▸ THE DATA:

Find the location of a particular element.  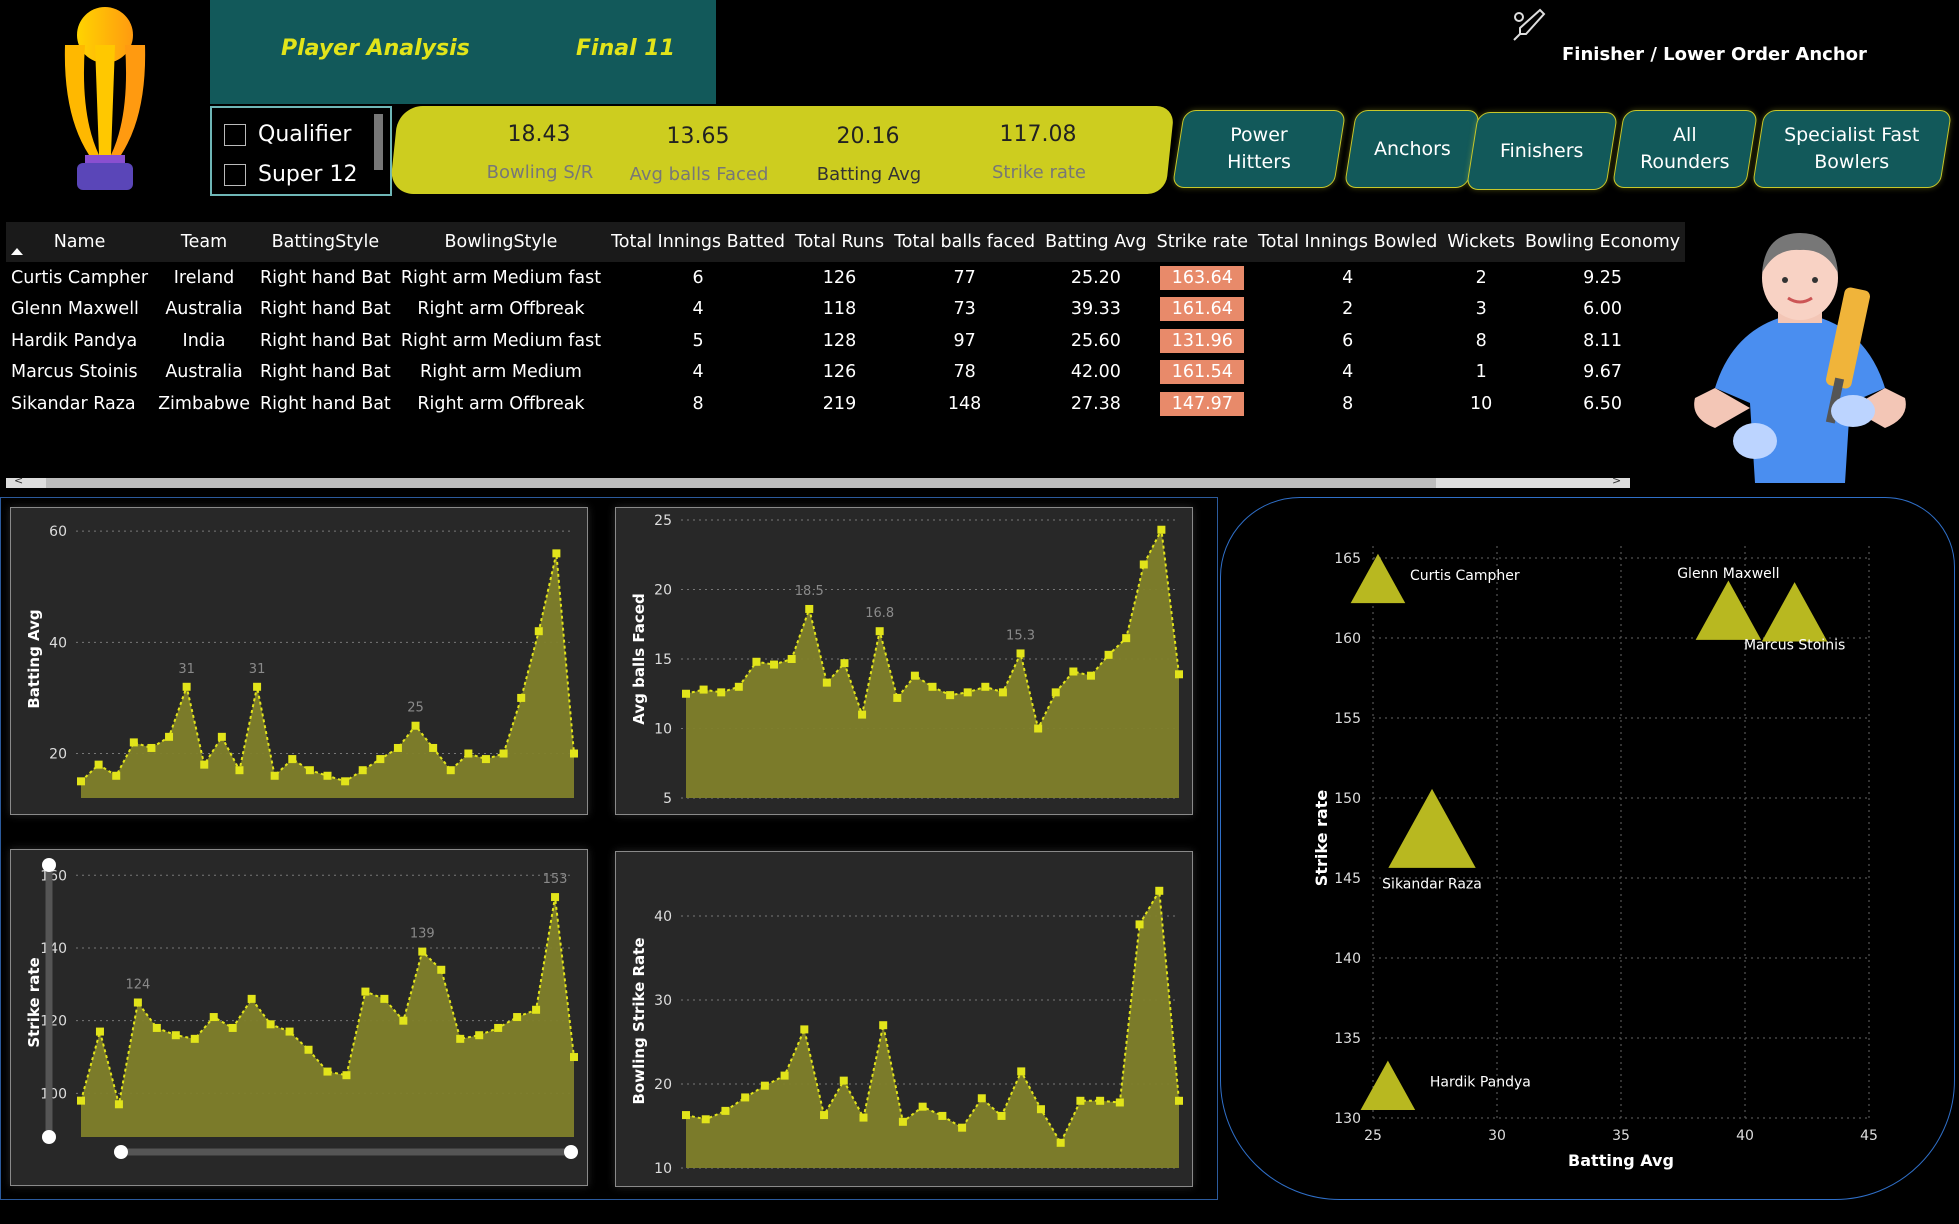

table-cell: 73 is located at coordinates (964, 310).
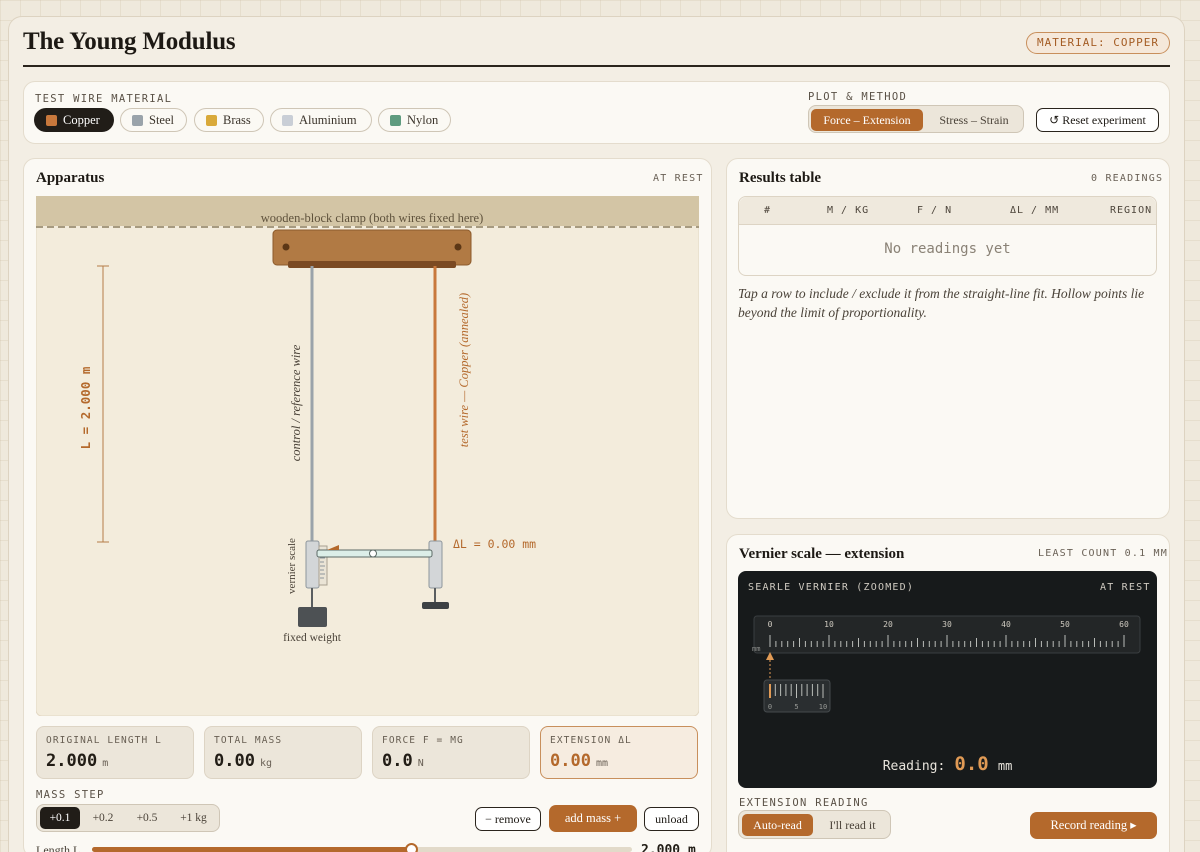 This screenshot has height=852, width=1200. I want to click on copper-swatch, so click(52, 120).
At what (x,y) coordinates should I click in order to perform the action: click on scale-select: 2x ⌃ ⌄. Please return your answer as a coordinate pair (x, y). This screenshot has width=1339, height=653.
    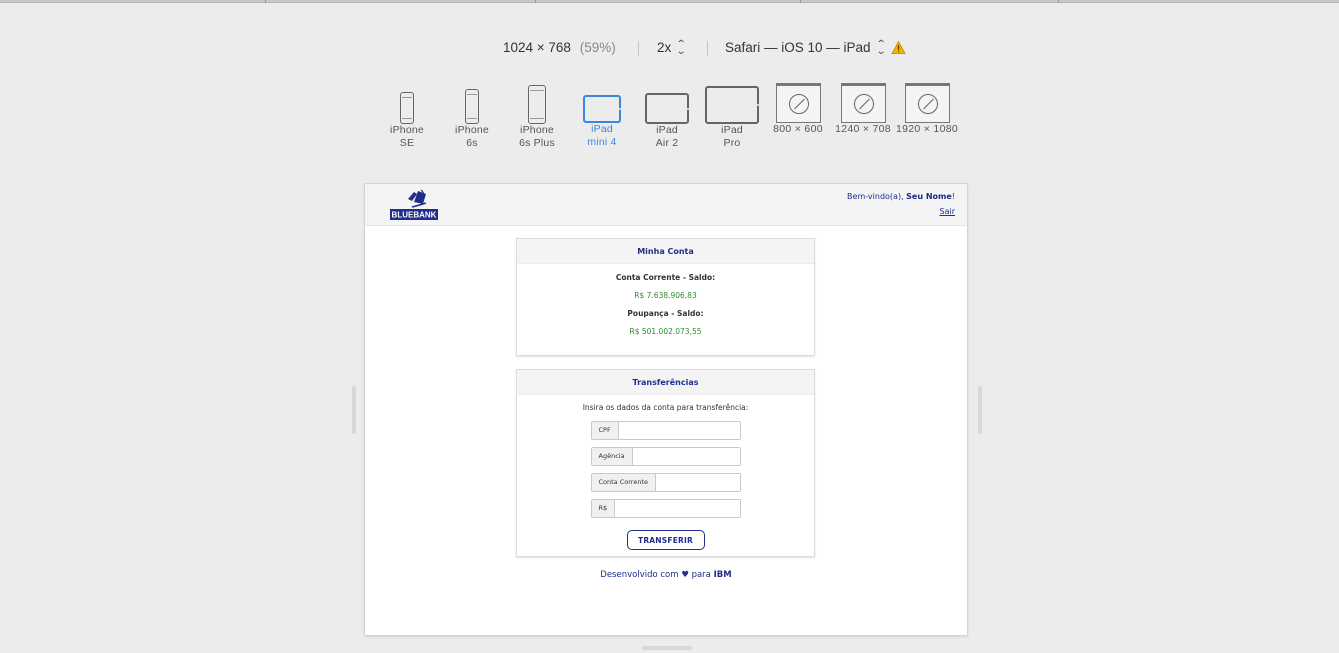
    Looking at the image, I should click on (672, 48).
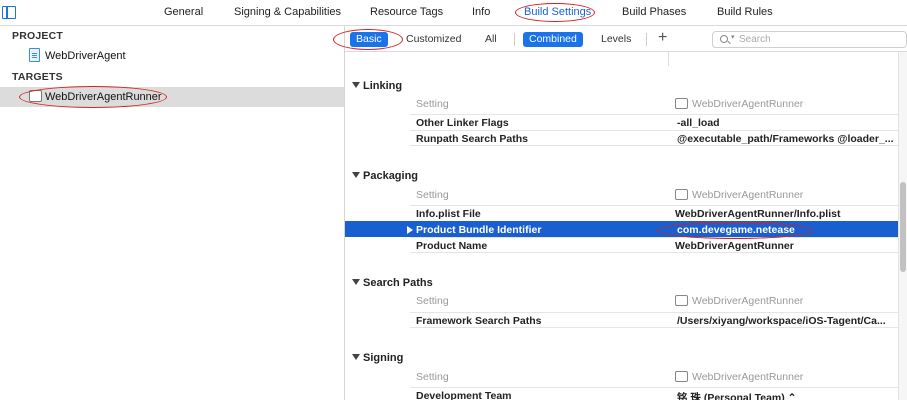 The width and height of the screenshot is (907, 400). I want to click on section-search-paths: Search Paths, so click(392, 283).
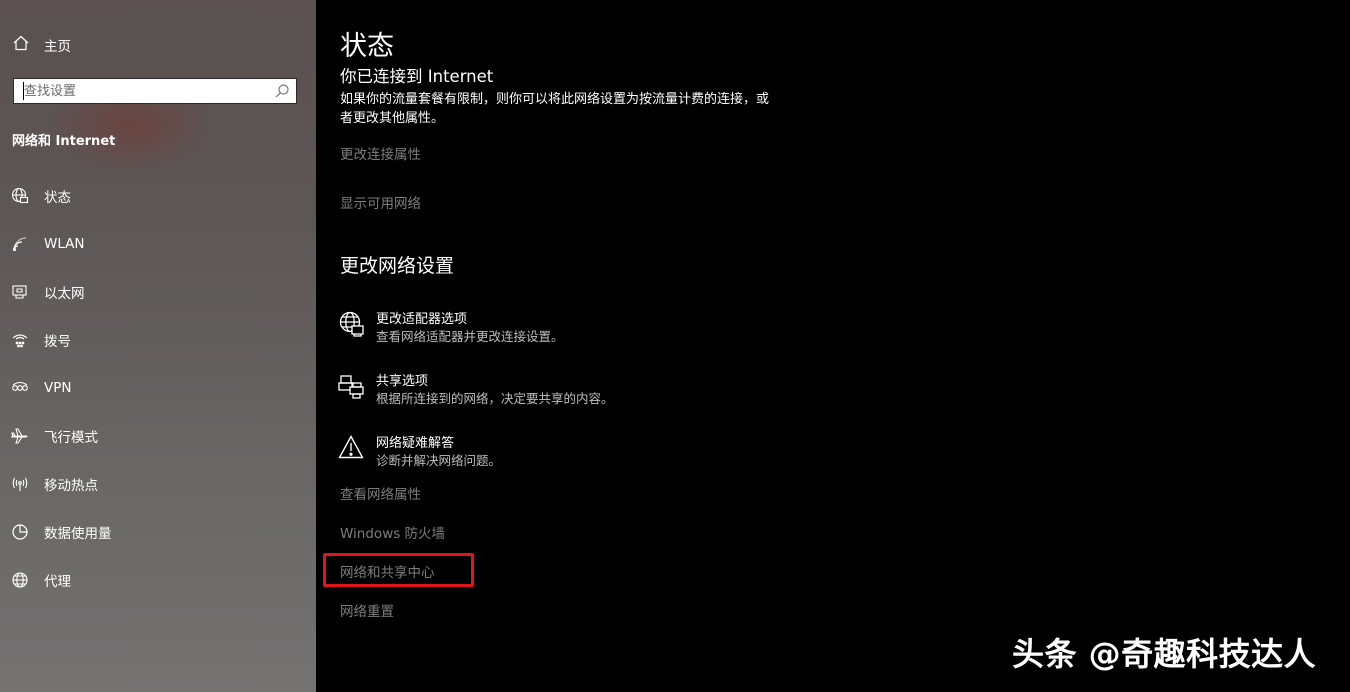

▸ WHAT IS EXPECTED:
Render every line of the rows above as a JSON list of strings, one string per line, leaving out blank lines and any pictures.

▸ SOLUTION TO THE EXERCISE:
[
  "Find the location of a particular element.  ",
  "table-cell: 73 is located at coordinates (964, 310).",
  " This screenshot has height=852, width=1200. I want to click on copper-swatch, so click(52, 120).",
  "At what (x,y) coordinates should I click in order to perform the action: click on scale-select: 2x ⌃ ⌄. Please return your answer as a coordinate pair (x, y). This screenshot has width=1339, height=653.",
  "    Looking at the image, I should click on (672, 48).",
  " The width and height of the screenshot is (907, 400). I want to click on section-search-paths: Search Paths, so click(392, 283)."
]